■ **Required work**:
Where does the string "drones" occur in the records? Copy each line that holds it.

■ **Material for the task**:
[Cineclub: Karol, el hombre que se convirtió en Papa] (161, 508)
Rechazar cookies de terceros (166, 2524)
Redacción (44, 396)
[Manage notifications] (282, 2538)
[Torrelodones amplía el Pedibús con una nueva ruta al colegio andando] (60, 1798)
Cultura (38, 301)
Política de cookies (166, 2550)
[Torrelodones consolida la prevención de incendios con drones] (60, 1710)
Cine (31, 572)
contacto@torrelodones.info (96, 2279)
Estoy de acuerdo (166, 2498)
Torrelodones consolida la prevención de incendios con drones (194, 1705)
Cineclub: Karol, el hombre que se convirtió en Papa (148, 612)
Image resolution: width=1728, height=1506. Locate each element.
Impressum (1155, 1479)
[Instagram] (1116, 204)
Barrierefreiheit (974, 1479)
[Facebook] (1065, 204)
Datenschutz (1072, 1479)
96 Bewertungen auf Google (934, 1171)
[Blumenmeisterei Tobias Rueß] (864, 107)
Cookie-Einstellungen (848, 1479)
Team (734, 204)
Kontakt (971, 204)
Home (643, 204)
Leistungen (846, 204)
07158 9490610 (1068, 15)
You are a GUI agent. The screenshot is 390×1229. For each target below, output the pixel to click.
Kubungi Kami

--

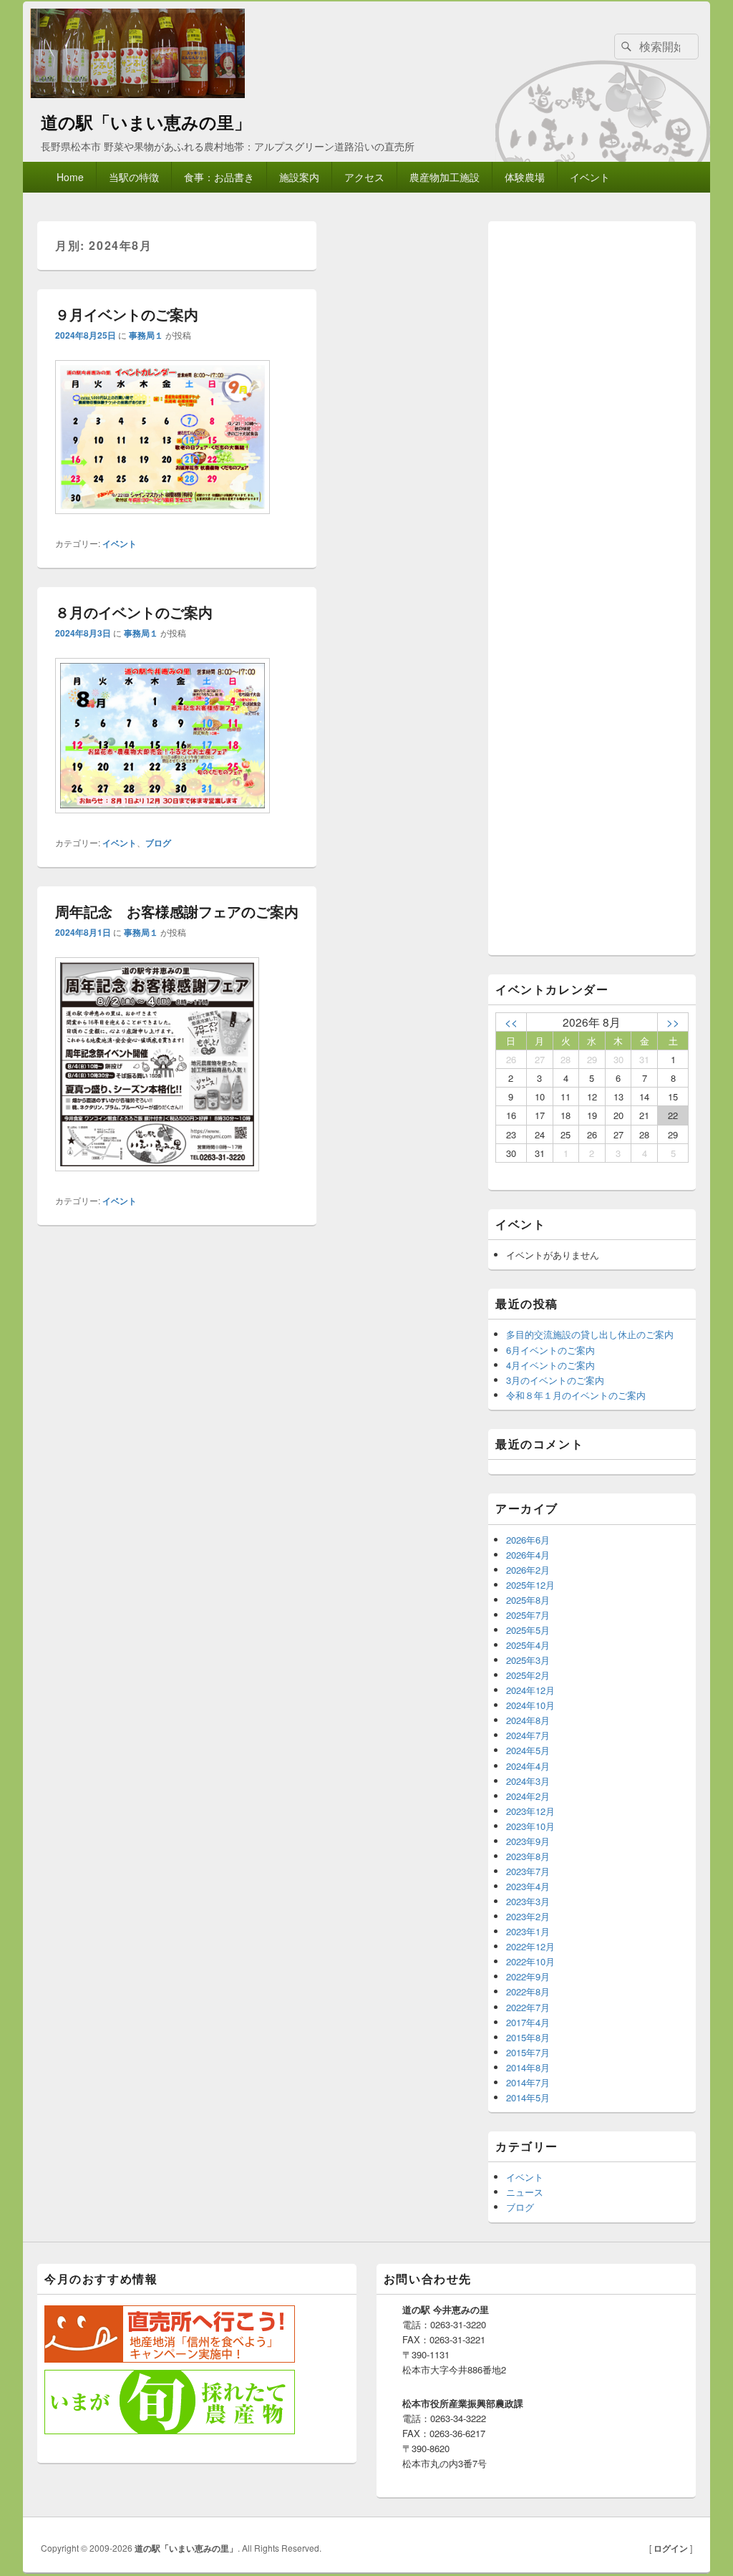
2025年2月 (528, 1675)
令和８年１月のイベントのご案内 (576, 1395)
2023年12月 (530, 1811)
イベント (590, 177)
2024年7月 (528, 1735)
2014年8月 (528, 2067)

--

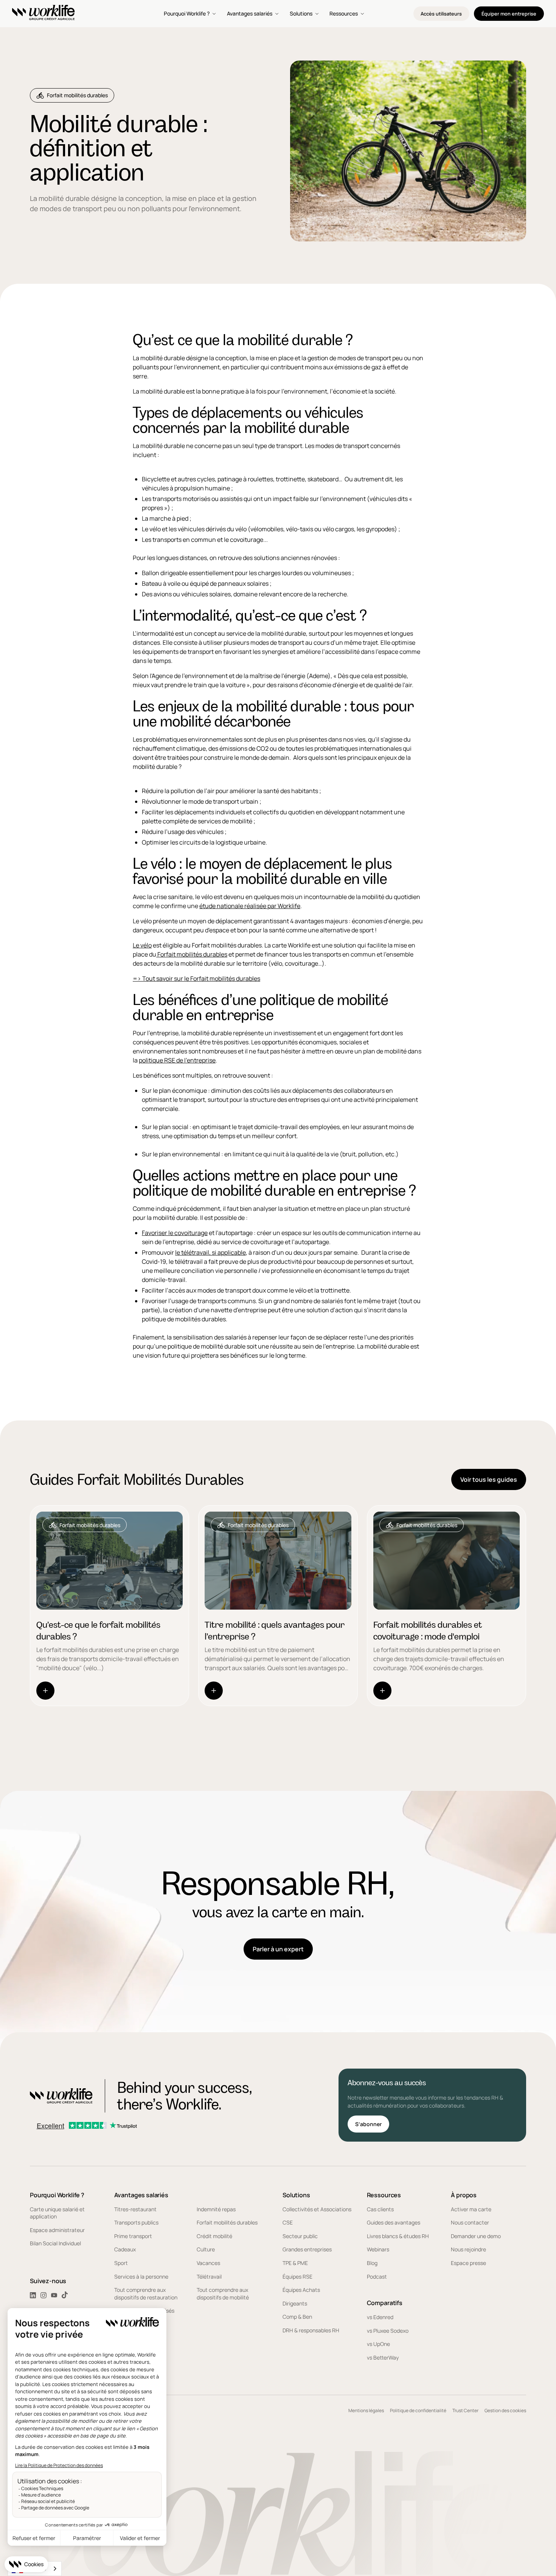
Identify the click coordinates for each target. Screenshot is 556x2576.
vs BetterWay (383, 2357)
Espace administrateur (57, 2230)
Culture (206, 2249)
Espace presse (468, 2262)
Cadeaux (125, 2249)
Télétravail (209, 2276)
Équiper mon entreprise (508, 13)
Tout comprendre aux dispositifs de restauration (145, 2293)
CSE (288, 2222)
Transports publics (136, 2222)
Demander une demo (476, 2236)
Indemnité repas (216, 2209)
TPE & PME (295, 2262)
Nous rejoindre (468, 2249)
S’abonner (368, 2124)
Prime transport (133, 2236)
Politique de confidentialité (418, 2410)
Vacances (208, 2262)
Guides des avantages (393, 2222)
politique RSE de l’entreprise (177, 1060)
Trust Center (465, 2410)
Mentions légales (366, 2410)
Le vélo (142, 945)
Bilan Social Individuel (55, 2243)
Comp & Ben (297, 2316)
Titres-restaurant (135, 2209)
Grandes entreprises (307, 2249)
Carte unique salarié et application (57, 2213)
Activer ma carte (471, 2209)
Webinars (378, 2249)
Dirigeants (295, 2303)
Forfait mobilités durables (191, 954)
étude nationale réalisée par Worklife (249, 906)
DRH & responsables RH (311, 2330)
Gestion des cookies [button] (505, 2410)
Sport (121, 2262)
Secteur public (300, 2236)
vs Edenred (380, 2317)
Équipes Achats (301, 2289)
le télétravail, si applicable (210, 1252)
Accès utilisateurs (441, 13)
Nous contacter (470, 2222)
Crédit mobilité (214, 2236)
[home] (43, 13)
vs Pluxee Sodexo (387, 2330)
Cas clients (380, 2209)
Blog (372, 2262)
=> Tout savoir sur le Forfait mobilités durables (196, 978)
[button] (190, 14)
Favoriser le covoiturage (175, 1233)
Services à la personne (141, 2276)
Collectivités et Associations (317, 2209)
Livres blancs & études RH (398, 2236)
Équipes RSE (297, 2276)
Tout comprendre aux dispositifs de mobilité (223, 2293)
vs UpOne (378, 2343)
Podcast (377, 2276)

■ **Response area**:
[Torrelodones consolida la prevención de incendios con drones] (60, 1710)
Torrelodones consolida la prevención de incendios con drones (194, 1705)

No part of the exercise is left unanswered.